To avoid this, soldiers used thick animal skins for leather armor, and in countries where animals were scarce and armies large, they used thick woven reeds. (Yup: grass armor.)

Wooden shields would supplement this, then metal armor became the choice where available, made famous by the Greeks and Romans, and the knights of the Middle Ages.

Firearms changed this, of course, and the body-armor industry effectively started over when a very clever chick named Stephanie Kwolek was let out of the kitchen in 1965 just long enough, apparently, to develop “Kevlar” for the DuPont Corporation, by spinning fiber from liquid crystalline solutions. (This was specifically mentioned for later reference.) Until this point in life, I thought the only dangerous chick from the ’60s was the one that ran over the guy’s foot in the office with a John Deere lawnmower in an episode of “Mad Men,” but I totally stand corrected. 
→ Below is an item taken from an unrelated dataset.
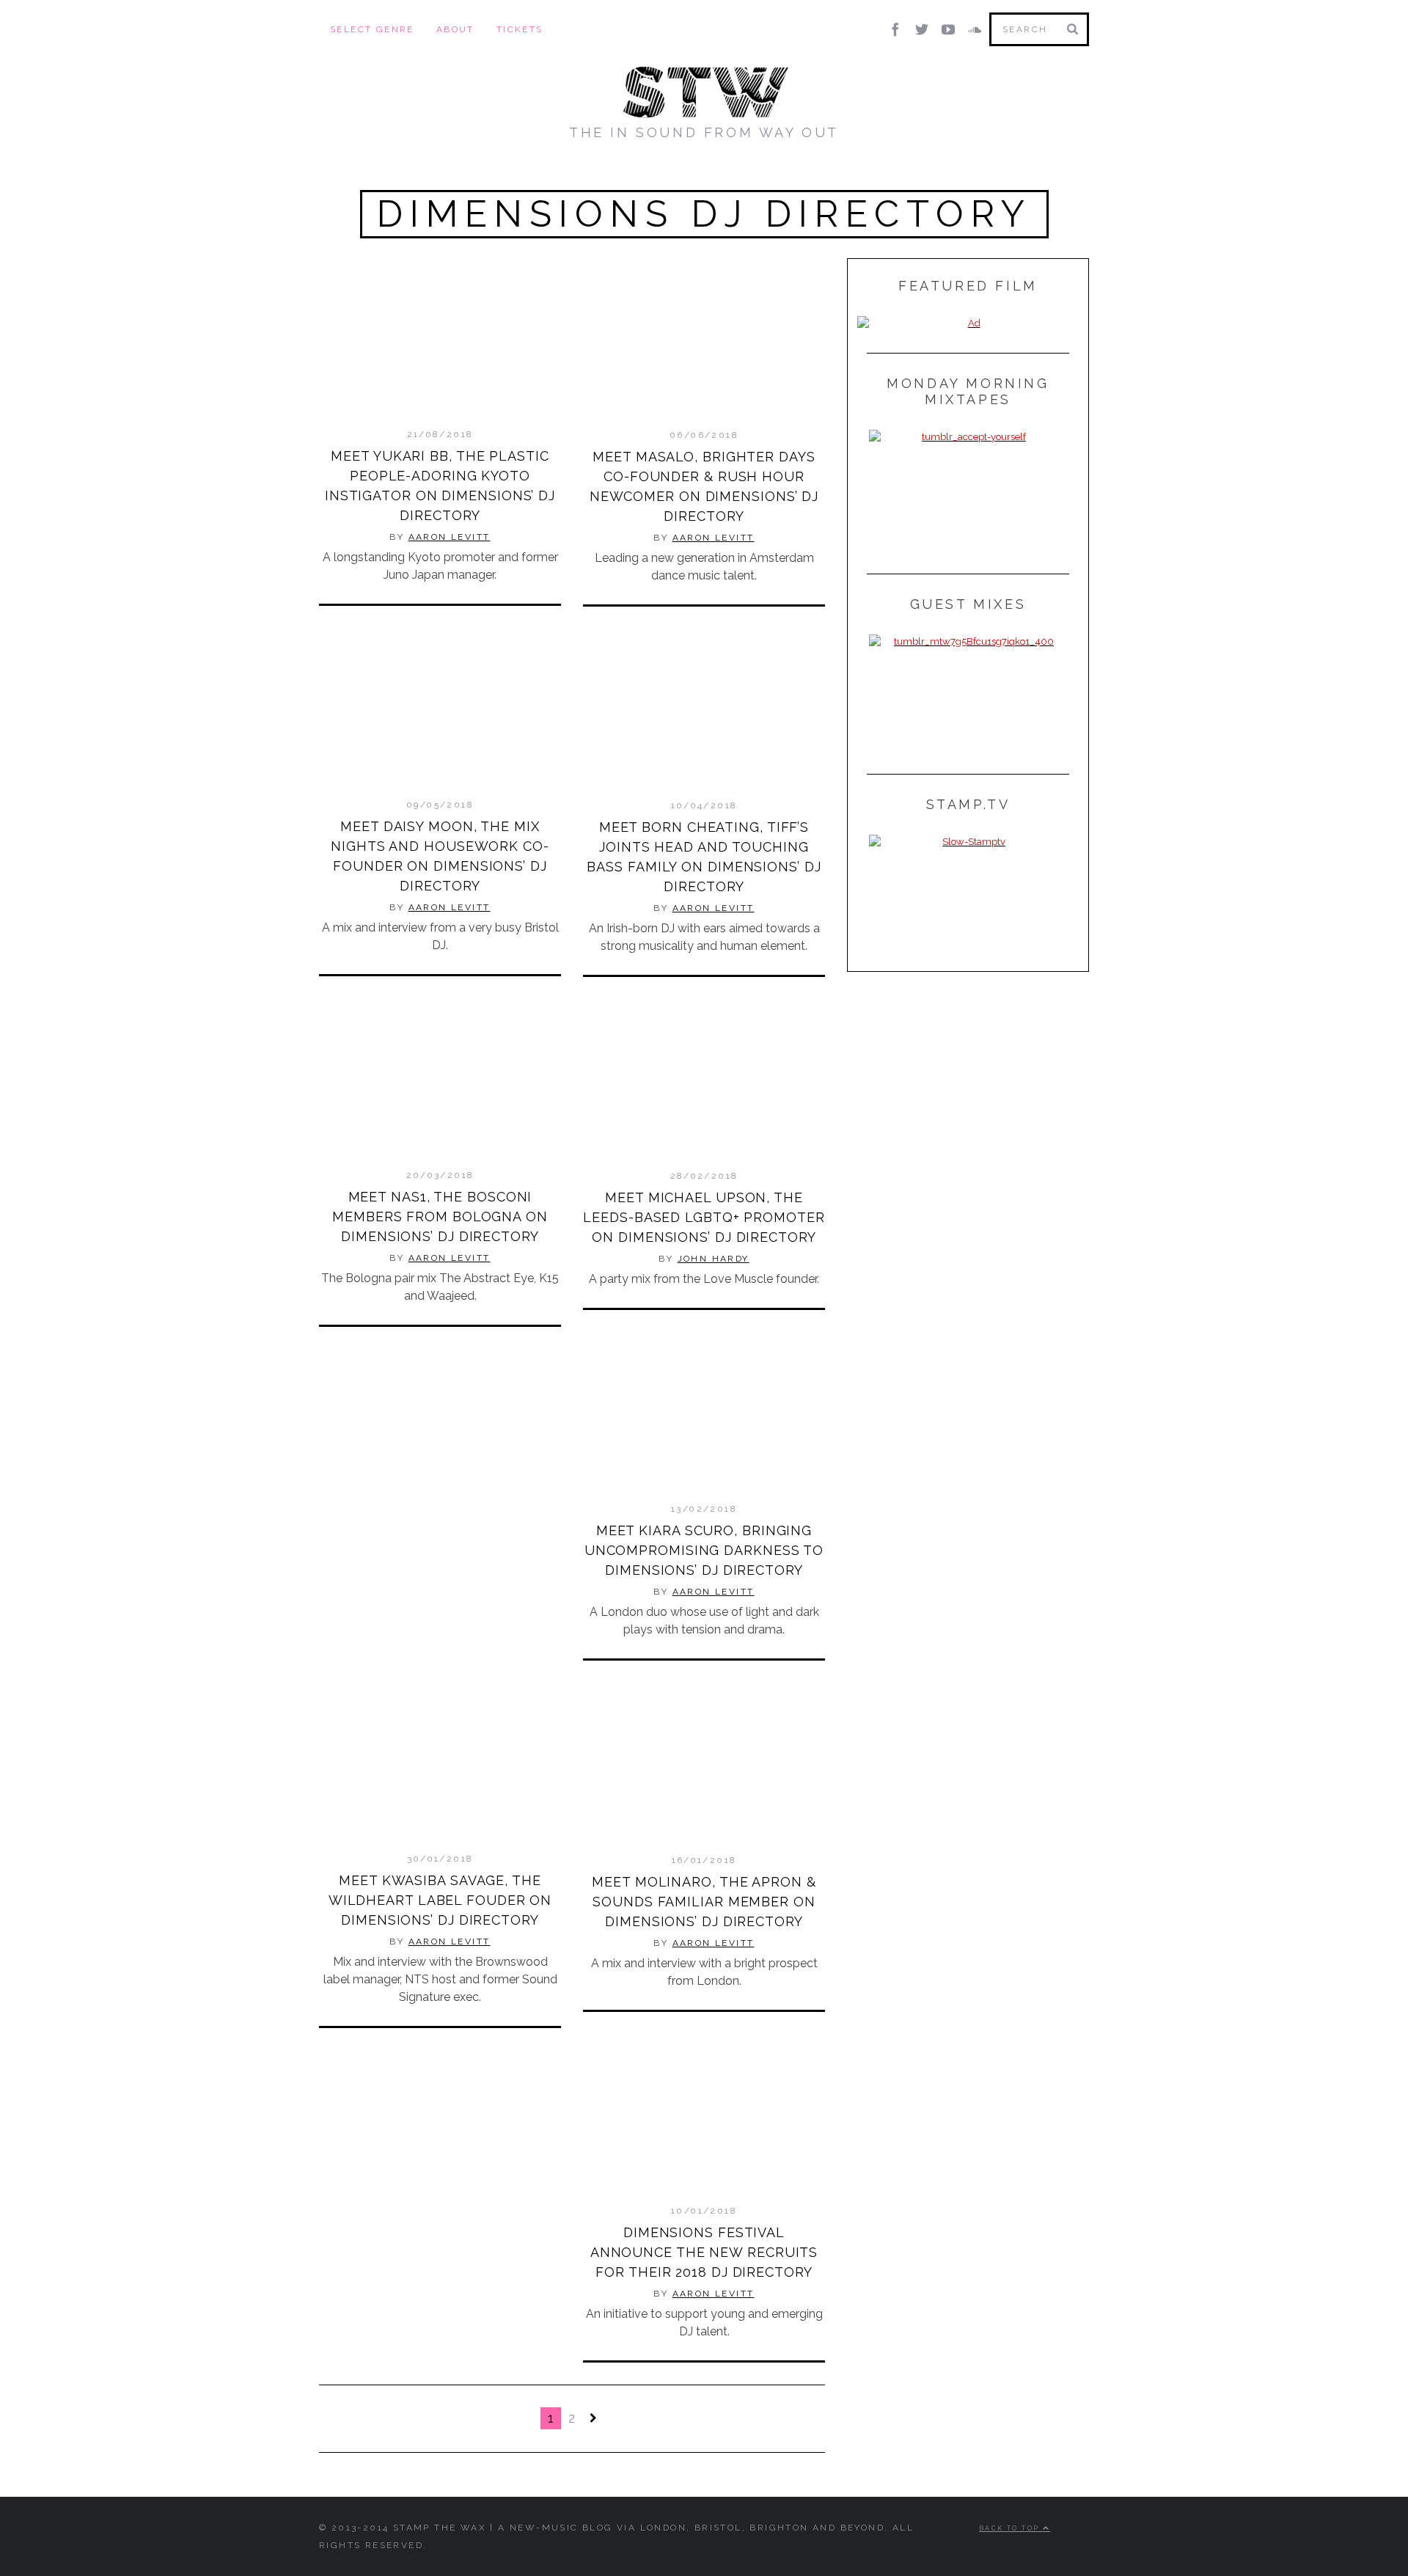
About (455, 29)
It was originally intended to replace steel belting in vehicle tires, but 10 years later, it was field tested with cops as armor, and that’s where the pulse of modern ballistic protection started beating.

And now in 2013, it’s skipped a beat. Literally. 

Scientists, probably men due to the nature of the investigation, have known for years that spider silk is generally about five times stronger than steel and seven times stronger than Kevlar. It’s also more flexible, despite its size and weight, particularly for something that goes from a soft goo in the gut of a spider to the solid thread it becomes when it leaves its body.

Its key is its elasticity; just as Kevlar stretches to allow dispersal of the energy of a bullet, so does a spider’s thread distribute the stress if an impact to the same effect, yet with greater capacity than that lucky chick’s work for DuPont.

But the difference? DuPont is a multi-national conglomerate, while spiders are the very bastions of Evil on this Earth, scientifically established to climb up our bodies and with sharp fangs plant egg sacks in our necks, which will inevitably erupt in a burst of baby spiders, which will swarm our bodies and begin the cycle anew. Scientists know this shit, folks. Why aren’t you onboard?

Smart people since the beginning of time (time pre-dating “civilized” societies) have had the freakin’ common sense to stomp on the dirty sons-of-bitches or throw heavy things at them on first sight, but now that we’ve discovered an advantage, those same smart people are now trying to crack the genome profile of spider silk to synthesize the silk-making protein, and devising mass-manufacture methods to produce it in volume.